Achluddin Ibnu Rochim
Maaf. Bukan maksud, aku tak menghargai hari itu.
Tidak!
Namun lebih karena alasan, ke Indonesia an kita yang memalukan.
Indonesia sebagai Negara yang belum becus melindungi ibu di angkot hingga harus menjadi korban perkosaan.
Indonesia yang pernah membunuh Marsinah.
Dan di Indonesia ini juga, aku melewati Hari Ibu selalu dengan perasaan sedih.
Betapa tidak, Indonesiaku dalam kacamata Humanisme, begitu nampak buram.
Sebuah lanskap dengan carut marut sejarah luka perempuan yang panjang.
Sebuah wilayah yang tega besarkan anak-anak bangsanya dalam tradisi munafik. Sebuah negeri yang memuliakan Ibu sekaligus menghinanya. Pun hingga tataran Semiotikanya, begitu Hipokrit berkali kali.

• TUJUAN LATIHAN
1. Menurut teks tentang Hari Ibu, dengan perasaan apa penulis selalu melewati Hari Ibu di Indonesia?
2. Salin ulang tanpa perubahan bagian teks tentang Hari Ibu mulai dari "Achluddin Ibnu Rochim" sampai "Hipokrit berkali kali.".

• CUPLIKAN DATA

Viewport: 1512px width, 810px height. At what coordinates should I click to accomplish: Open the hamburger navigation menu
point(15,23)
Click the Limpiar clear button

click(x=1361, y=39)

• KUNCI JAWABAN
1. Penulis selalu melewati Hari Ibu dengan perasaan sedih.

2.
Achluddin Ibnu Rochim
Maaf. Bukan maksud, aku tak menghargai hari itu.
Tidak!
Namun lebih karena alasan, ke Indonesia an kita yang memalukan.
Indonesia sebagai Negara yang belum becus melindungi ibu di angkot hingga harus menjadi korban perkosaan.
Indonesia yang pernah membunuh Marsinah.
Dan di Indonesia ini juga, aku melewati Hari Ibu selalu dengan perasaan sedih.
Betapa tidak, Indonesiaku dalam kacamata Humanisme, begitu nampak buram.
Sebuah lanskap dengan carut marut sejarah luka perempuan yang panjang.
Sebuah wilayah yang tega besarkan anak-anak bangsanya dalam tradisi munafik. Sebuah negeri yang memuliakan Ibu sekaligus menghinanya. Pun hingga tataran Semiotikanya, begitu Hipokrit berkali kali.